Politik
Hartz IV macht krank
15.07.12 - Menschen, die von Hartz IV betroffen sind, leiden häufiger an chronischen Krankheiten und gesundheitlichen Störungen. Das musste sogar die Bundesregierung Anfang Juni auf eine Anfrage der Fraktion Bündnis90/Grüne zugeben. Nach Daten der gesetzlichen Krankenkassen und des Robert Koch-Instituts sind Arbeitslose überdurchschnittlich häufig krank, leiden etwa besonders häufig unter Depressionen und Schlafproblemen. Der Anteil psychischer Erkrankungen an den Arbeitsunfähigkeitstagen ist bei Hartz-IV-Betroffenen von 21 Prozent im Jahr 2007 auf heute 25 Prozent gestiegen.
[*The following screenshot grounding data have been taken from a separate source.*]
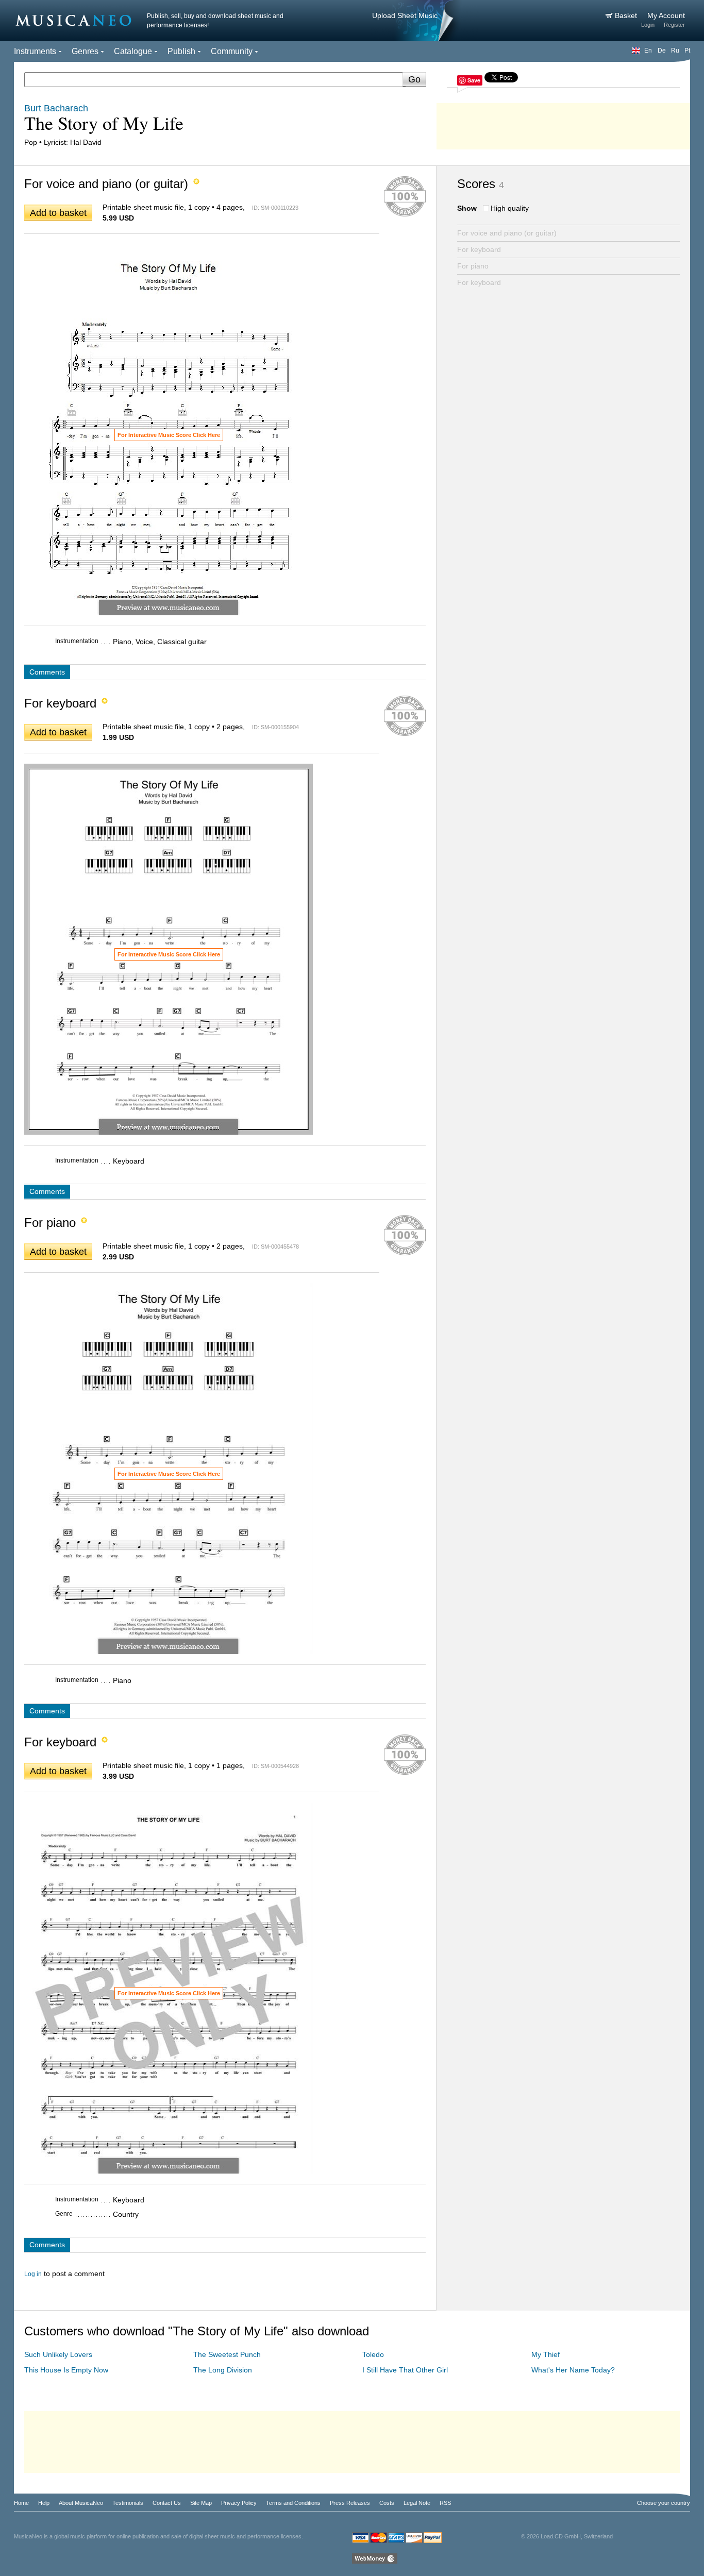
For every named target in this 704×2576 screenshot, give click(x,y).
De (662, 50)
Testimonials (127, 2503)
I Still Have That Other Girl (405, 2370)
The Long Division (222, 2370)
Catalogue (133, 51)
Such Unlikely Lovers (58, 2354)
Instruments (35, 51)
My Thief (545, 2354)
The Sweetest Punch (227, 2354)
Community (232, 51)
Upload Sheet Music (405, 15)
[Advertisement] (563, 123)
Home (21, 2503)
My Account (666, 15)
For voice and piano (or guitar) (507, 233)
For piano (473, 266)
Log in (33, 2274)
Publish (181, 51)
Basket (627, 15)
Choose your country (663, 2503)
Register (674, 25)
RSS (445, 2503)
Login (648, 25)
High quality (510, 208)
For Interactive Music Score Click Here (169, 435)
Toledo (373, 2354)
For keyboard (479, 249)
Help (43, 2503)
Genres (85, 51)
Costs (386, 2503)
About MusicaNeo (81, 2503)
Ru (675, 50)
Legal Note (417, 2503)
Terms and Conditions (293, 2503)
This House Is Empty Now (66, 2370)
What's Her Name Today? (573, 2370)
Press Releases (350, 2503)
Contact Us (167, 2503)
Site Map (201, 2503)
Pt (687, 50)
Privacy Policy (239, 2503)
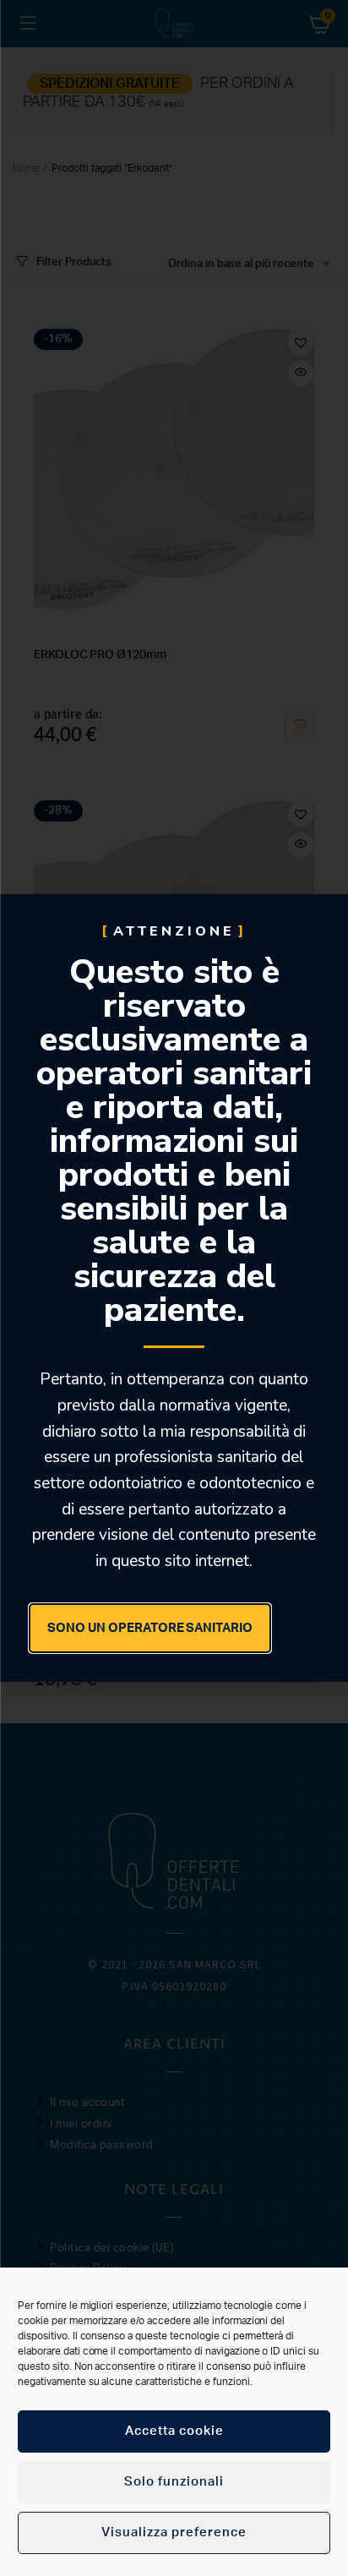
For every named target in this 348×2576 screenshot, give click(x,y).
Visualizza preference (174, 2532)
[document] (174, 1288)
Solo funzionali (174, 2481)
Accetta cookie (174, 2431)
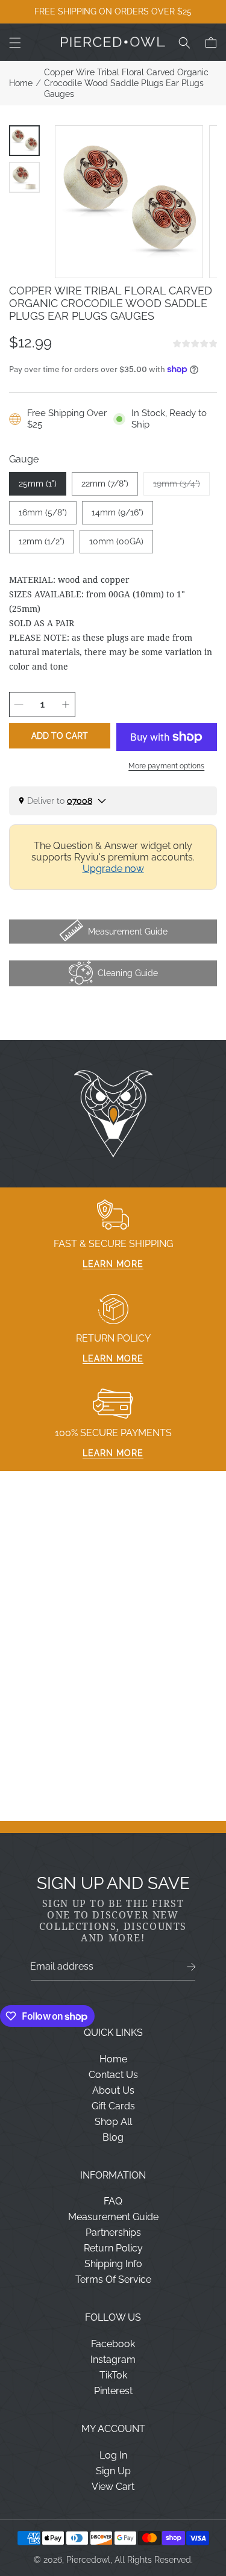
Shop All (113, 2121)
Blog (113, 2137)
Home (21, 83)
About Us (113, 2090)
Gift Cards (113, 2106)
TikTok (113, 2375)
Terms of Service (113, 2279)
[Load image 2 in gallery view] (24, 177)
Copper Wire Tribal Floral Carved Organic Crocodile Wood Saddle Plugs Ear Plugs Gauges (126, 83)
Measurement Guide (113, 2217)
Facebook (113, 2344)
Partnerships (113, 2232)
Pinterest (113, 2391)
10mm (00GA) (116, 541)
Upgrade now (113, 868)
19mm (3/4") (181, 487)
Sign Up (113, 2471)
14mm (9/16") (117, 512)
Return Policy (113, 2248)
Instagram (113, 2359)
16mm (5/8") (43, 512)
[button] (15, 43)
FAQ (113, 2201)
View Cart (113, 2486)
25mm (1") (38, 483)
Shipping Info (113, 2264)
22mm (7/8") (104, 483)
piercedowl (88, 2560)
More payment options (166, 766)
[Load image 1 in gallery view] (24, 140)
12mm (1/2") (41, 541)
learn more (113, 1264)
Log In (113, 2455)
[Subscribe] (191, 1967)
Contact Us (113, 2074)
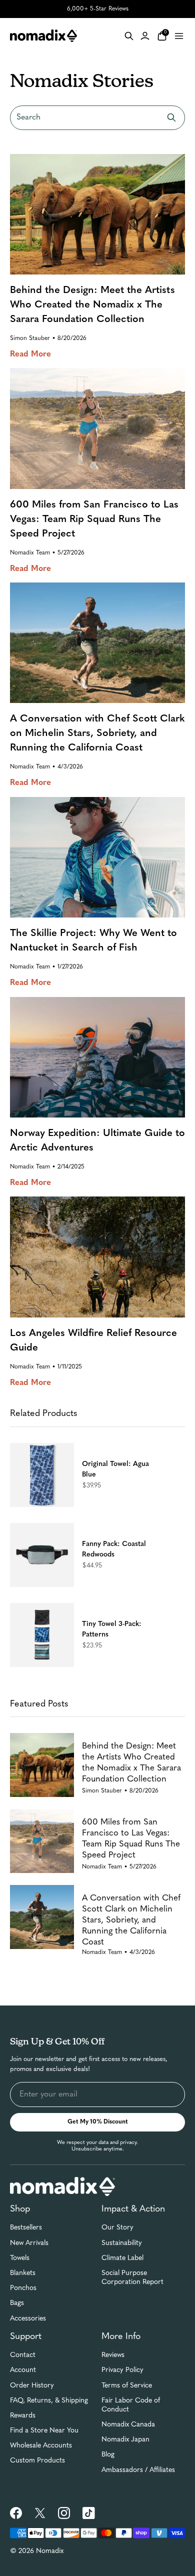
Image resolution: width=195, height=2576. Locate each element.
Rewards (23, 2416)
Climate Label (123, 2258)
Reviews (113, 2355)
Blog (108, 2454)
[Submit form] (171, 117)
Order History (32, 2386)
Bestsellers (26, 2228)
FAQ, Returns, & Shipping (49, 2400)
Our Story (118, 2228)
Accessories (28, 2318)
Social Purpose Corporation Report (133, 2278)
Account (23, 2370)
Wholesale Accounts (41, 2446)
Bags (17, 2303)
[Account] (145, 36)
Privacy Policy (123, 2370)
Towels (20, 2258)
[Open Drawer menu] (179, 36)
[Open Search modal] (129, 36)
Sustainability (122, 2243)
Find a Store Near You (44, 2430)
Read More (30, 354)
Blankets (23, 2273)
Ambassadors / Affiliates (138, 2470)
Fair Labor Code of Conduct (131, 2405)
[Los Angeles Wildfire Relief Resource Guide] (97, 1256)
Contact (23, 2355)
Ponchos (23, 2288)
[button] (97, 1475)
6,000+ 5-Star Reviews (97, 9)
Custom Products (37, 2460)
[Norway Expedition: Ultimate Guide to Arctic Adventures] (97, 1057)
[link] (16, 2513)
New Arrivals (29, 2243)
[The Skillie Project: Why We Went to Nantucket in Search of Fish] (97, 857)
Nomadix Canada (128, 2424)
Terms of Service (127, 2386)
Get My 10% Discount (98, 2122)
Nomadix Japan (126, 2440)
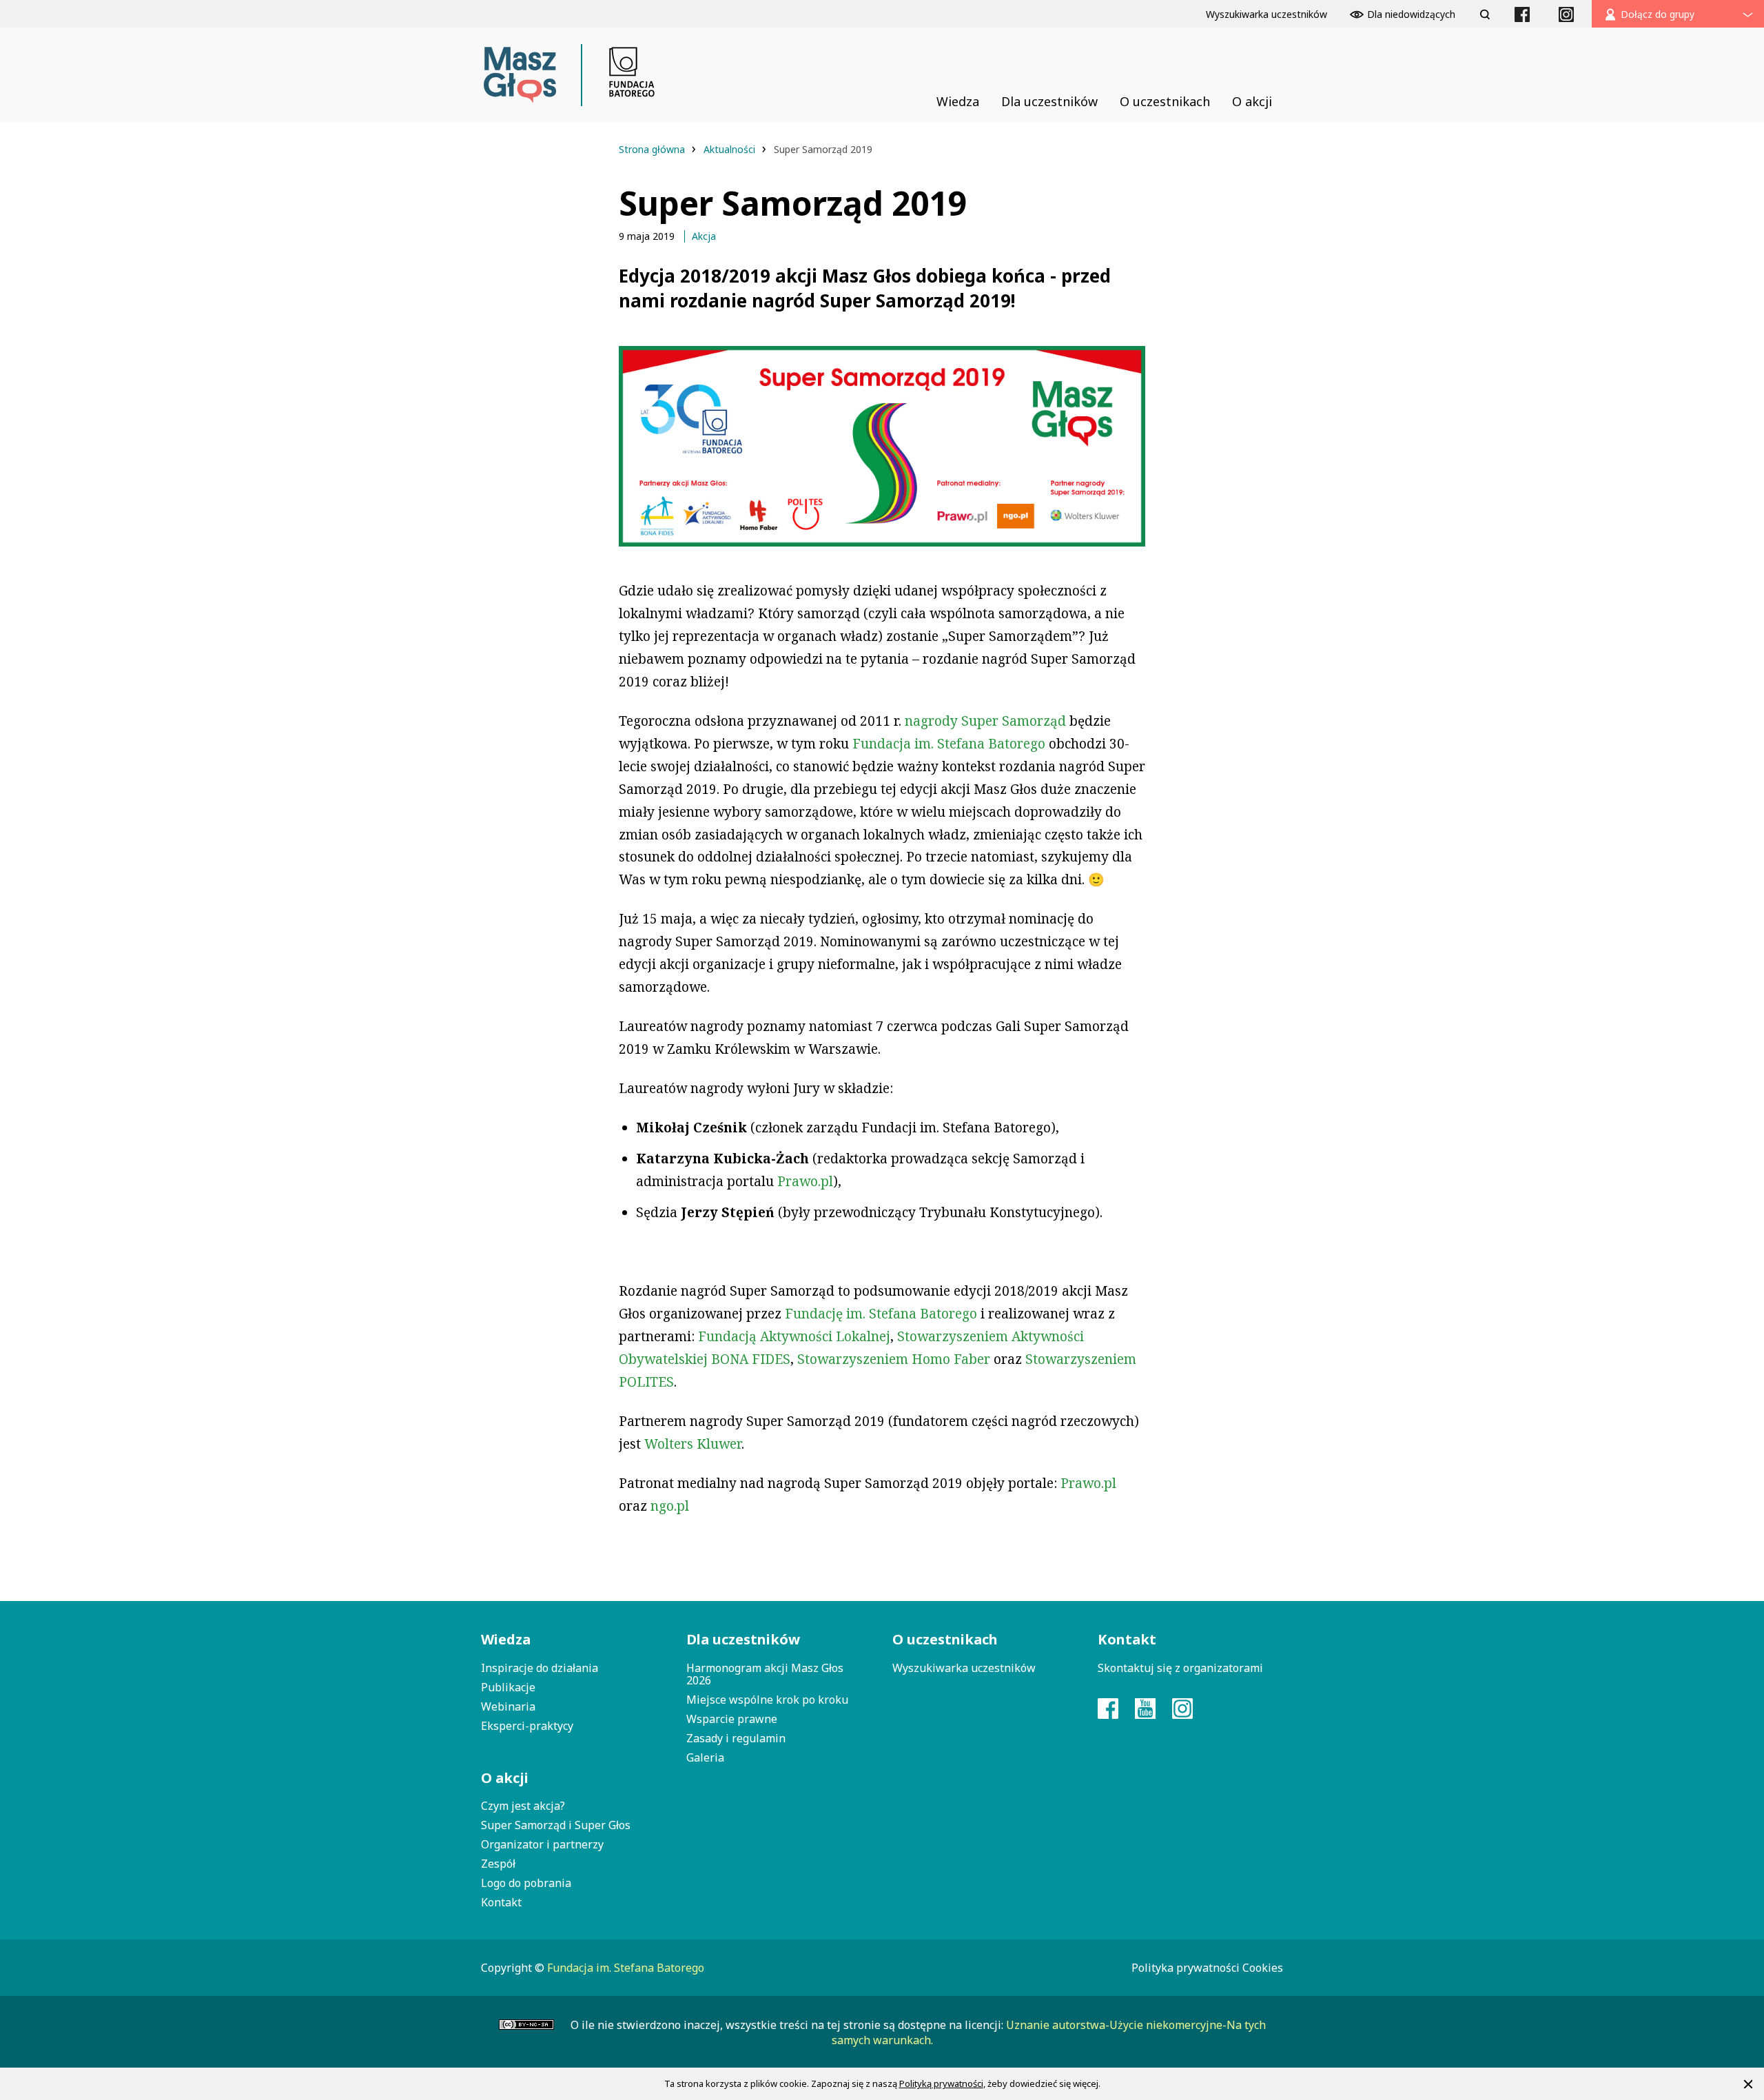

Zynisch stellt die Bundesregierung fest, dass Arbeitslose im Vergleich zu Berufstätigen nur wenig an so genannten "primär-präventiven Seminaren" (Aufklärung über gesundheitliche Risiken) und Kursen der Kassen teilnähmen. Das ist nun nicht verwunderlich, da das Problem bereits beim nicht vorhandenen Geld für den Fahrschein anfängt, um die Maßnahme zu erreichen.
Hartz-IV-Betroffene werden oftmals von den Arbeitsagenturen mit einer Fülle bürokratischer Auflagen schikaniert und gedemütigt. Sie werden dazu aufgefordert, eine möglichst hohe Stückzahl an Bewerbungen vorzulegen. Auch dann, wenn die Bewerbungschancen gering oder völlig aussichtslos einzuschätzen sind. Sie sollen über eine "hohe Arbeitsorientierung" verfügen, eine "starke Bereitschaft zu Zugeständnissen" an den Tag legen und zudem auch noch "Optimismus" zeigen. Wer die vorgegebenen Bemühungen nicht einhält, wird sanktioniert. Derartige Demütigungen machen krank (Studie der Unis Leipzig und Dresden, Frau Prof. Dr. Gisela Mohr vom Institut für Psychologie II der Universität Leipzig).
Eine arbeitslose Kollegin aus dem Kreis Wesel zu "rf-news": "Ich soll dem Jobcenter jeden Monat mindestens zehn komplette Bewerbungen vorlegen, der Sachbearbeiter entscheidet dann, ob ich für eine Bewerbung 5 Euro erstattet bekomme. Bei vielen Bewerbungen weiß ich im Voraus, dass es sinnlos ist. Die Kostenerstattung ist auf 260 Euro im Jahr begrenzt, nach etwas mehr als 5 Monaten bekomme ich also nichts mehr erstattet. Fahrtkosten erhalte ich nur nach vorheriger Anmeldung. Wenn sich also spontan eine Bewerbung ergibt, und ich bei der dauernd besetzten Hotline niemanden erreiche, zahle ich die Fahrtkosten selbst. Wie oft das geht, kann man sich denken. Die vielen bürokratischen Schikanen dienen dazu, dir deinen persönlichen Stolz zu brechen. Aber nicht mit mir!"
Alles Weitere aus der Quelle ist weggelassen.